Gnocchi fly off her magic hands in a whir. She made a large batch in twenty minutes.
After a lunch, Enrichetta brought out some rose petal liqueur that she’d made last summer. I almost fainted. Does anyone in the USA makes rose petal liqueur? If so I want to know about it.
Vegetable pies called torte (torta for one) are very popular in Liguria. These--photographed in the seaside town Chiavari--look a lot like the kind my family has always made. “Bietole” means chard.

One of my favorite meals ever: a bowl of Genoese style minestrone at Trattoria Arvigo in a town about 40 minutes north of Genoa in a town called Cremeno.
And of course the thing the Genoese are most famous for: pesto. I wore earrings to match.

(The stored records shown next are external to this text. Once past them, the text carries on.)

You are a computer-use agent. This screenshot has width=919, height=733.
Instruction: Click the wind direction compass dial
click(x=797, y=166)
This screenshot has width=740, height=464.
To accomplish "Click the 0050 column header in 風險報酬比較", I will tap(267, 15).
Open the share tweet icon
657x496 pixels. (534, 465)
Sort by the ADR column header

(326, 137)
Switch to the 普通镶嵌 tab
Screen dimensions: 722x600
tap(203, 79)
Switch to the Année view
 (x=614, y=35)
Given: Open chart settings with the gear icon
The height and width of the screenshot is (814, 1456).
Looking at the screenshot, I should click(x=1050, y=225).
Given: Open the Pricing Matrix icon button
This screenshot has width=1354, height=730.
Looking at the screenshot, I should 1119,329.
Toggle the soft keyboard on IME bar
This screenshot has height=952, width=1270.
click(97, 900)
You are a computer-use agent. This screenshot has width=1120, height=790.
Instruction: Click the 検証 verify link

To find out about Laura's search for a long lost family recipe, click [
Laura, you have spent time in Genova recently and reading your blog has made me nostalgic about this very interesting city and which I tell myself, I must visit again. My father’s brother, zio Mario (born in Ragusa, Sicily) married a Piedmontese, Maria, and they lived in Genova - both are now dead and I haven’t visited since. My zia Maria was an excellent cook and so is their daughter, my cousin Rosadele, who now lives in Piedmont with her wine maker husband in their small winery. Knowing my interest and passion about regional cuisine, my relatives always fed me very well with local specialties each time I visited.
Apart from the excellent basil and pine nuts Ligurian pesto which was used to dress pasta (triofie and trenette) and minestrone, I was fed and taught how to make pansotti al sugo di noci – the Ligurian triangular shaped ravioli, stuffed with herbs and mild cream cheese or ricotta, and dressed with the walnut pesto made with majoram and ricotta.
Zia Maria excelled in making cima alla genovese (pocket of veal with a stuffing made mainly with brains, sweetbreads, bone marrow and peas, and eaten cold). Rosadele excelled in making torta pasqualina (savoury tortes) – young beets, marjoram, cheeses (quagliata, ricotta, parmiggiano), butter, eggs – incased in oil pastry – and so rich.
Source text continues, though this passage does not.